Aegeus'un derin iç çekişini duydum. Rüzgar artık içimde değil, dışımda esiyordu. Gözlerimi açtığımda rüzgar dinmişti ancak etkisi gözle görülebilir bir görünmezlikti. Karanlık salonda Aegeus'a doğru baktığımda tek gördüğüm şey şaşkınlık dolu gözleriydi. Arkamı dönüp çıkarken duyduğum son şey ise memnuniyet dolu güzel sesiydi.
"Öfke..."
⚡️
Kafamın içi bir cadının kazanının kaynadığı gibi kaynıyor şuan. Az önce yaşadıklarım gözümün önünden geçerken içimi bir ürperti aldı. Gerçekten yapmıştım. Ateşi söndürmüş ve havayı kullanmıştım. Peki ama diğerleri? Ya diğer güçlerimi yönetemezsem ne olacaktı? Ölecek miydim? Daha da kötüsü insanların ölümünü mü izleyecektim? Bunları düşünmek istemeyerek kafamı iki yana salladım. Okul binasına doğru yürürken sağ tarafımda bir çıtırtı duyar gibi oldum. Dönüp baktığımda hiçbir şey yoktu. Kuruntu yapıyor olmalıydım.
Kafamı dağıtmak istiyordum ve çılgın kızlarla dolu bir yatakhaneye gitmek bunun için uygun bir yer değildi. Bende kütüphaneyi bulma umuduyla dersliklerin bulunduğu tarafa yürümeye karar verdim. Yerini bilmediğim bir yeri bulmak ne kadar zor olabilirdi ki? Etrafıma baka baka yürürken etrafta bir kaç kişinin konuşma ve gülüşme sesleri dışında hiç ses olmadığını farkettim. Bu saatte okulda kalan pek kişi olmuyor demek ki.

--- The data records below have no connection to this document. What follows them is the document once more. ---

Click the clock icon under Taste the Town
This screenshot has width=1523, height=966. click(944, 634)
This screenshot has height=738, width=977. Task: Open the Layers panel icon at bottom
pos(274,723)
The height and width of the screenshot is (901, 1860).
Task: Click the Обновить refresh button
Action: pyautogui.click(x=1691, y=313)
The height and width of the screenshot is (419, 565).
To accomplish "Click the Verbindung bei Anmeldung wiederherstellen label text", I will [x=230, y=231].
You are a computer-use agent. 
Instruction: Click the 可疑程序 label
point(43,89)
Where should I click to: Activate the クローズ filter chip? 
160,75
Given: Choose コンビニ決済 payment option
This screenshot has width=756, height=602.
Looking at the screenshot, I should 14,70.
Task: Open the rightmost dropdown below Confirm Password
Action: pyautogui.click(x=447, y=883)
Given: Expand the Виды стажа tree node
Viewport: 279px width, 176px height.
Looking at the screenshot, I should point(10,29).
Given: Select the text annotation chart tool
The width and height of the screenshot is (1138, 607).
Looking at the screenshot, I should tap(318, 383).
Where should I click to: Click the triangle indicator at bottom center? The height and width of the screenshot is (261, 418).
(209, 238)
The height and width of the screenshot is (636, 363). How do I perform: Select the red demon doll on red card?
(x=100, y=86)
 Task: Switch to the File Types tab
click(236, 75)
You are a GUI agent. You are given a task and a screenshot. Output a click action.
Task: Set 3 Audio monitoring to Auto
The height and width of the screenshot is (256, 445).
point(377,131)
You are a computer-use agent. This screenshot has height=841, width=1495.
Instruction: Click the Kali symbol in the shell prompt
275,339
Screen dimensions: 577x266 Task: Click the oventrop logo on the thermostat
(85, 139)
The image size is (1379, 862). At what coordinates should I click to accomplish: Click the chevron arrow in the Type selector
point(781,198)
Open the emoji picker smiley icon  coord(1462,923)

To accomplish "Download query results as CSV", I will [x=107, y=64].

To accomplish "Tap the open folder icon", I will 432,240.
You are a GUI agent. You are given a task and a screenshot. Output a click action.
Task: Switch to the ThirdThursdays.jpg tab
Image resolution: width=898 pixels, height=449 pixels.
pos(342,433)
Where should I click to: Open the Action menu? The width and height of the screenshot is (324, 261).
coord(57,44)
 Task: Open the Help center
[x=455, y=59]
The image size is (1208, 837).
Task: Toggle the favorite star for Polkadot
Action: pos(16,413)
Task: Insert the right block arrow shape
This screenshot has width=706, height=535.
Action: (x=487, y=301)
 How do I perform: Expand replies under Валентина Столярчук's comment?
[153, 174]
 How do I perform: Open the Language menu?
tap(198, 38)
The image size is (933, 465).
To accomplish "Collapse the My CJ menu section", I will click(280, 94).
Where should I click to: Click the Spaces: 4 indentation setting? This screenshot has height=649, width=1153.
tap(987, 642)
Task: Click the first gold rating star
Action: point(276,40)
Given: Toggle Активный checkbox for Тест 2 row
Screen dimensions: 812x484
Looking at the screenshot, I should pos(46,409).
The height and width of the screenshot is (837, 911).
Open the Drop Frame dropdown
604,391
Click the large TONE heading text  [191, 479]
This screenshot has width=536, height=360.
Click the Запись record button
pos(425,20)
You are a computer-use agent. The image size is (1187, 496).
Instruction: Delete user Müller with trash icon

Büyük ve süslü bir kapının üstünde kütüphane olduğunu anladığım yazıya bakıyordum. Şaşkınca bakıyordum çünkü yazı eski Yunanca yazılmıştı. Ve ben bu yazıyı okuyabilmiştim. Daha önce Yunanca öğrendiğimi hatırlamıyordum. Ama sanırım genlerden olsa gerek hemen öğrenmiş olmalıyım.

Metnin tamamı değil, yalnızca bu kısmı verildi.